Ela foi uma das fundadoras do candomblé Ilê Axé Iyá Nassô Oká, também conhecido como Terreiro da Casa Branca do Engenho Velho, o primeiro no Brasil a ser tombado pelo Instituto do Patrimônio Histórico e Artístico Nacional (Iphan). Este terreiro, fundado em Salvador no século XIX, é tradicionalmente considerado o mais antigo templo afro-brasileiro ainda em funcionamento.
A tradição preservada pela comunidade do Egbé Iyá Nassô indica que o terreiro foi inicialmente instalado na Ladeira do Berquó, na Barroquinha, antes de ser transferido para a Roça do Engenho Velho, no Caminho do Rio Vermelho, onde permanece até hoje.

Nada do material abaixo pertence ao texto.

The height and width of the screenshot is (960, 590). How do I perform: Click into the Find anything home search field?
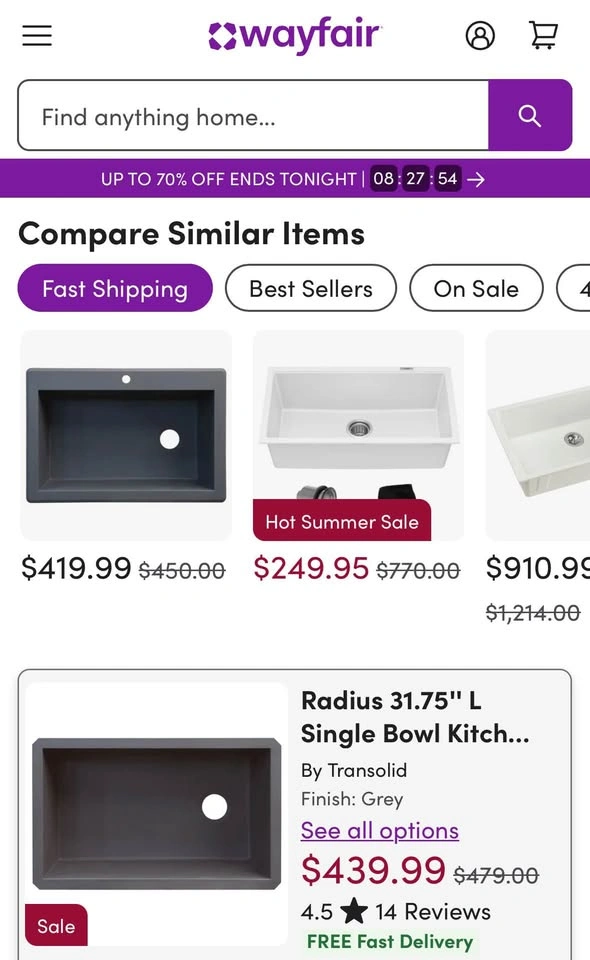tap(253, 115)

Iyá Nassô e seu grupo já eram atuantes no início do século XIX, ocupando diversos espaços em Salvador antes de estabelecer seu Ilê Orixá na Barroquinha. O terreiro, inclusive, agregava as "mulheres de partido alto", sacerdotisas de grande iniciativa e liderança, que desempenharam um papel crucial tanto no campo religioso quanto na vida civil da população negro-mestiça baiana. Essas mulheres eram empreendedoras proeminentes no comércio de rua e exerciam significativa influência em seu meio.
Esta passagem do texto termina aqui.